Loading Data

Snowflake Streaming

SnowcatCloud loader streams events into Snowflake in real time through the Snowpipe Streaming API. Scalable, cost-efficient, and reliable.

Using Snowflake streaming loader OpenSnowcat events are loaded into Snowflake in real-time using the Snowpipe Streaming API.

Features

  • Load JSON or TSV
  • Automatic Schema evolution (JSON only)
  • Out-of-the-box monitoring
  • Kafka or Kinesis ingestion
SnowcatCloud's Snowflake Streaming Loader requires a commercial license for use.

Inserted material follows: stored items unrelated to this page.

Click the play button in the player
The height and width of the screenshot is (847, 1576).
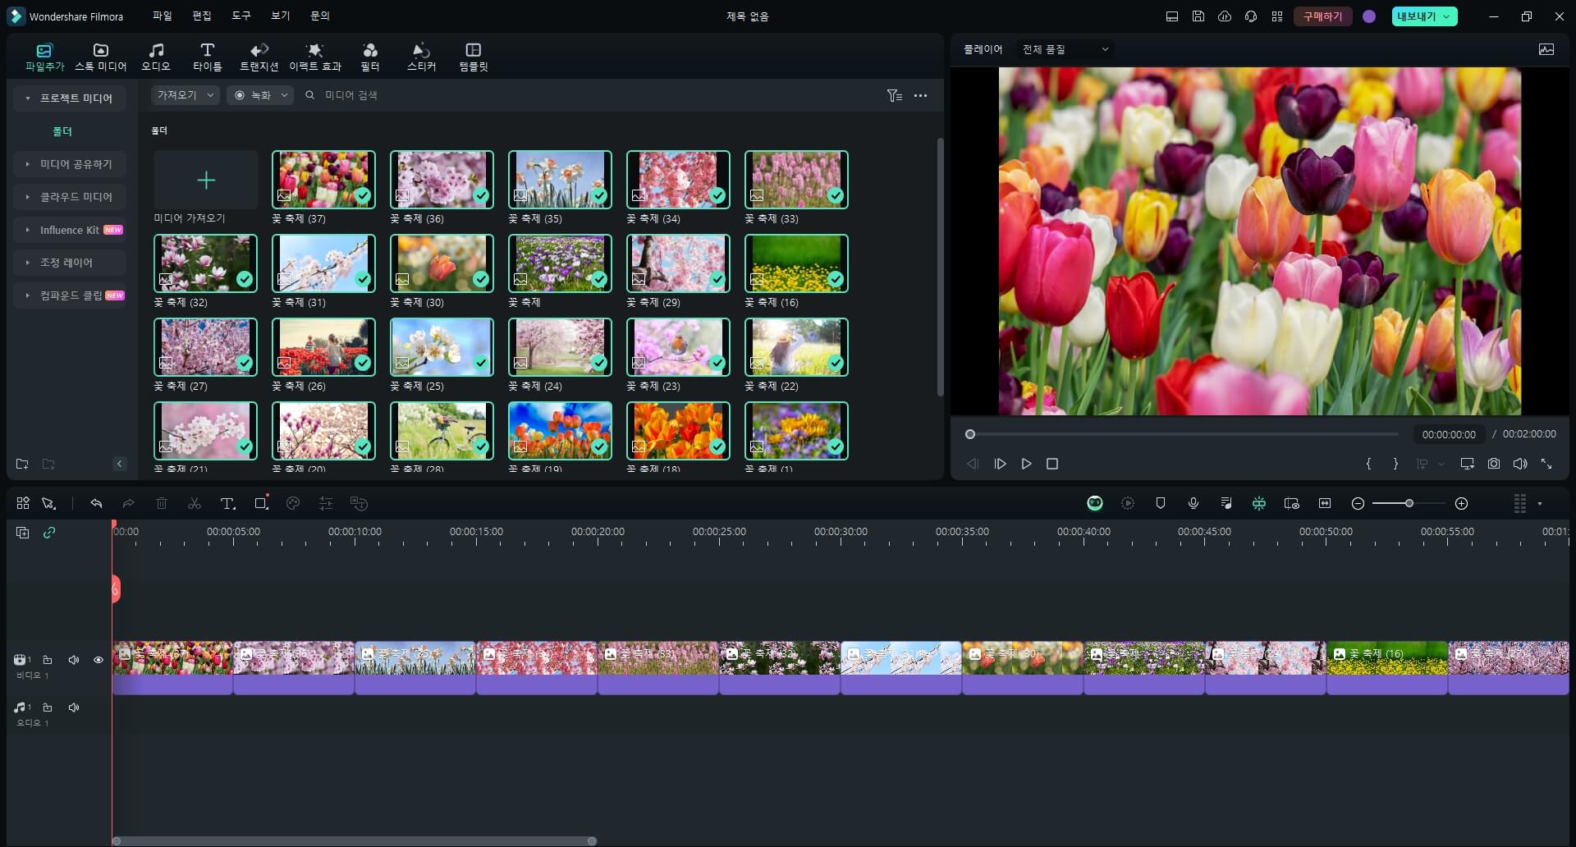(1026, 464)
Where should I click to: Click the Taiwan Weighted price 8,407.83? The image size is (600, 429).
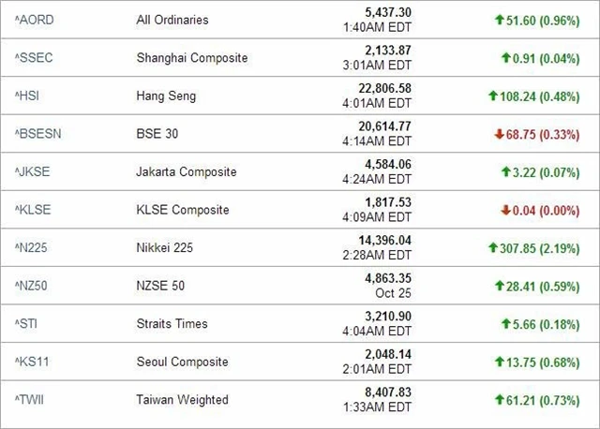(385, 393)
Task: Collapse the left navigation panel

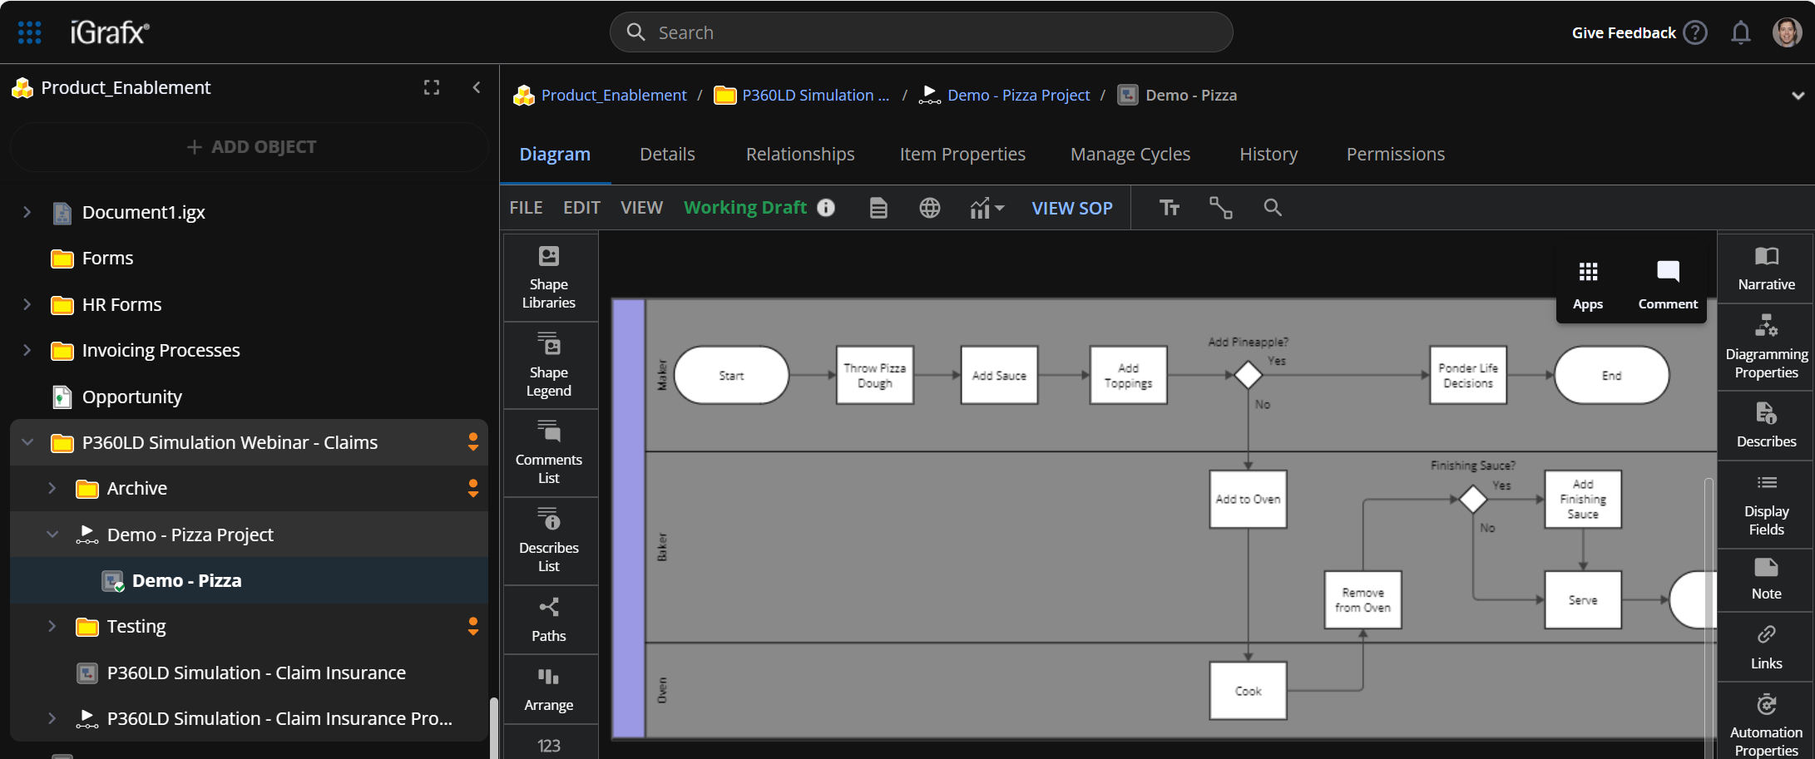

SnowcatCloud's Snowflake Streaming Loader supports two INPUT_FORMAT types — TSV (OpenSnowcat Enriched TSV) and JSON (FlattenedJson) — both of which are fully supported by the OpenSnowcat Enricher.

Running

docker run \
  --mount=type=bind,source=/opensnowcat/config,destination=/config \
  --env STREAM_TYPE="kafka|kinesis" \
  snowcatcloud/snowcatcloud-snowflake-streaming-loader:latest \
  --config=/config/loader.hocon

Loader Configuration

{
  // customerId and serviceId will be available as dimensions on Cloudwatch
  // for monitoring.
  "customerId": "snowcatcloud"  // A unique string to your org name
  "serviceId": "daf952f5"       // A service unique reference
  "region": "us-west-2"         // The region for AWS SSM parameter

  "input": {
    "service":"kafka"
    "format": "json"                // JSON or TSV

    "kafka": {
        "topic": "enriched-good"    // Enriched topic
        "groupId": "igroup"         // Ingestion group
        "bootstrapServers":9092     // Kafka bootstrap servers
        "batchSizeThreshold":500    // Max number of messages before flushing
        "flushIntervalMs":5000      // Max time before flushing
        "sessionTimeoutMs":45000    // Timeout for detecting consumer failures
        "heartbeatIntervalMs":15000 // How often the consumer sends heartbeats. 
    }
  }

  "output": {
      "account": "xxxxxxxx"         // "https://xxxxxx.snowflakecomputing.com"
      "user": "snowcatcloud"        // Snowflake Username
      "warehouse":"COMPUTE_WH"      // For schema changes
      "database": "RAW_DATA"        // Database
      "schema": "SNOWCATCLOUD"      // Schema
      "table":  "EVENTS"            // Events good or bad table (see SQL)
      "privateKey": "snowflake.key" // AWS SSM Parameter
  }
}
{
  // customerId and serviceId will be available as dimensions on Cloudwatch
  // for monitoring.
  "customerId": "snowcatcloud"  // A unique string to your org name
  "serviceId": "daf952f5"       // A service unique reference
  "region": "us-west-2"         // The region for AWS SSM parameter

  "input": {
    "service":"kinesis"
    "format": "json"                // JSON or TSV

    "kinesis": {
        "stream": "enriched-good"   // Enriched kinesis stream
        "startPosition":"LATEST"    // LATEST or TRIM_HORIZON
        "batchSizeThreshold":500    // Max number of messages before flushing
        "flushIntervalMs":5000      // Max time before flushing
        "maxRecordsPerFetch":500    // Max number of messages to fetch
    }
  }

  "output": {
      "account": "xxxxxxxx"         // "https://xxxxxx.snowflakecomputing.com"
      "user": "snowcatcloud"        // Snowflake Username
      "warehouse":"COMPUTE_WH"      // For schema changes
      "database": "RAW_DATA"        // Database
      "schema": "SNOWCATCLOUD"      // Schema
      "table":  "EVENTS"            // Events good or bad table (see SQL)
      "privateKey": "snowflake.key" // AWS SSM Parameter
  }
}